Object arrays add a level of complexity to the mix.  Here’s an example of what they might look like in some JSON source data:

{
  ID: 1,
  primary: false, 
  name:  { first: "Jack", last: "Doe"},
  contact: {
      phone: [
        { type: "work", number:"404-555-1234" },
        { type: "mobile", number:"770-555-1234" } 
             ] ,
      email: "[email protected]" 
      },
},{
  ID: 2,
  name:  { first: "Diane", last: "Smith"},
  primary: true, 
  val: 12342.56,
  contact: {
      phone: [
        { type: "home", number:"678-555-5678" },
        { type: "work", number:"404-555-5678" } 
             ] ,
      email: "[email protected]"
     },
}

The difference between object arrays and (what I’m referring to as) simple arrays is that object array elements are referenced by name rather than by index.
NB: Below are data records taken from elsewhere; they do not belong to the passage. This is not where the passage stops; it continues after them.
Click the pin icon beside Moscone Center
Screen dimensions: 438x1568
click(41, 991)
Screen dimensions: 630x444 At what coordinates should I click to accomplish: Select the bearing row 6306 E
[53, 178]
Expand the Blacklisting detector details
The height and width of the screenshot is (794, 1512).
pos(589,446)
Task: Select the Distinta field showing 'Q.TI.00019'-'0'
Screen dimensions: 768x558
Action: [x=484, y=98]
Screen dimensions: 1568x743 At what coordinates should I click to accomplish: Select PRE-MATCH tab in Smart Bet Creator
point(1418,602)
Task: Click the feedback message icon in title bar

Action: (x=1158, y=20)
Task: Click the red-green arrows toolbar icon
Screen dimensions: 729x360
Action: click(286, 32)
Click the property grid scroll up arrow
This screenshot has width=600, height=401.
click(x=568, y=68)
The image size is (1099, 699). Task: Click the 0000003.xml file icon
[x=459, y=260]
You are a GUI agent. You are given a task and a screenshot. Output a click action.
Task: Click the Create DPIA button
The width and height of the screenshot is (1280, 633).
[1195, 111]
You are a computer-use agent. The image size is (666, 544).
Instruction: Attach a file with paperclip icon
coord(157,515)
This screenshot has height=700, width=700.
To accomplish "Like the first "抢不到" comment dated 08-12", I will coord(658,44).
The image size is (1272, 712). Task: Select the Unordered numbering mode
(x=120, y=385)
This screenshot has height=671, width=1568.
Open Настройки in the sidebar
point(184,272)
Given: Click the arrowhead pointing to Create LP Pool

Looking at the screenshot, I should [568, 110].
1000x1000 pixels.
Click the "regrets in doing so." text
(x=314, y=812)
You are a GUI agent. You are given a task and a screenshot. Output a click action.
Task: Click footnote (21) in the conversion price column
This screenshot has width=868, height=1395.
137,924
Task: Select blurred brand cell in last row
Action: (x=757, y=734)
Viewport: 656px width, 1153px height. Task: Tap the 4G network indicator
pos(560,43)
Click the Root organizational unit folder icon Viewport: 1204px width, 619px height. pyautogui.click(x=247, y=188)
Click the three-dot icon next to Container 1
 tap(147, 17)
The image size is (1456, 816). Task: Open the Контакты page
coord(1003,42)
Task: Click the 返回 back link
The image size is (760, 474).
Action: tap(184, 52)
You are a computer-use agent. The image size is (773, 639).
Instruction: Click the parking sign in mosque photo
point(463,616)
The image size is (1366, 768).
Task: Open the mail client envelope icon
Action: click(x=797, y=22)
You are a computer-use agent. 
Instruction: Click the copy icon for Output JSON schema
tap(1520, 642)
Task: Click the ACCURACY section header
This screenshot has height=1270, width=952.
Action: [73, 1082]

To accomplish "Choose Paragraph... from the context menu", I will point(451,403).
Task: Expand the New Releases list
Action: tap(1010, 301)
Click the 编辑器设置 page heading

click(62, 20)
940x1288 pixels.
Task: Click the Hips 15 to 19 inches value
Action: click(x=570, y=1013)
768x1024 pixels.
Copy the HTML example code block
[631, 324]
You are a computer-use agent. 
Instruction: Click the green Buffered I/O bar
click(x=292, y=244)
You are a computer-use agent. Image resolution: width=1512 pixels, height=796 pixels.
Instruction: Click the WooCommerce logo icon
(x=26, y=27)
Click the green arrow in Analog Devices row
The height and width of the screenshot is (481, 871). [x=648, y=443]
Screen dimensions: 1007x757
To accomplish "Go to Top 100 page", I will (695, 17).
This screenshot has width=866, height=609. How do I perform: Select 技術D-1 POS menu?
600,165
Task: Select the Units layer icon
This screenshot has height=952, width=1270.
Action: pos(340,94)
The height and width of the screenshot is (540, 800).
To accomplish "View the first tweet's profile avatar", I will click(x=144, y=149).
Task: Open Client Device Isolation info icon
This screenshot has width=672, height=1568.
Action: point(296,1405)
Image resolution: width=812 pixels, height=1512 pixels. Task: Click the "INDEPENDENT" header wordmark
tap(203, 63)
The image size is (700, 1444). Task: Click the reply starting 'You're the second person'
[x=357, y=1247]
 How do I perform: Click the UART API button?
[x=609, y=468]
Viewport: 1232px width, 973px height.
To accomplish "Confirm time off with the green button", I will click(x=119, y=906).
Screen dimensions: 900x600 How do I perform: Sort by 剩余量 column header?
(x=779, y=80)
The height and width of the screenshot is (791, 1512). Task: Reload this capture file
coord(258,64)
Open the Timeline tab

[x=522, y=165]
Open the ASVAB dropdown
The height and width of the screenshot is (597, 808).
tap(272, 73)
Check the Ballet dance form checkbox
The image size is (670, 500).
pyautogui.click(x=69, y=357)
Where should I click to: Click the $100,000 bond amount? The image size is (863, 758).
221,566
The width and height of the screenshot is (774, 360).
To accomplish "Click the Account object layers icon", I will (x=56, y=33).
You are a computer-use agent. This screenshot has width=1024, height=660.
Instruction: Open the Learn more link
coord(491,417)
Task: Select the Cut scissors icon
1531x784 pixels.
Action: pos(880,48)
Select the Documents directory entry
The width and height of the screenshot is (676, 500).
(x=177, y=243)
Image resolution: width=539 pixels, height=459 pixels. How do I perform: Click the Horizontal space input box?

Consequently, we have to construct the view column expressions accordingly. For example:

a1.value:"type"::STRING as "phone_type",
a1.value:"number"::STRING as "phone_number"

Now compare this to the view column expression for the simple array (above) you’ll notice two important differences:

  • The element values are referenced by name (“type” and “number”, in this case)
  • An a1.value reference has been introduced in place of the name of the VARIANT column in the JSON source table 

It turns out that we’ll need to include a LATERAL FLATTEN in the generated view definition for each object array that we find in the source JSON structure.  We’ll then alias each of those LATERAL FLATTENs as well – in this case, that alias happens to be a1 since it’s the first (and, in this case, only) object array in the source JSON structure.  Had there been two object arrays then we would have two LATERAL FLATTENs in the generated view definition, with the first aliased as a1 and the second aliased as a2.  Likewise for additional object arrays.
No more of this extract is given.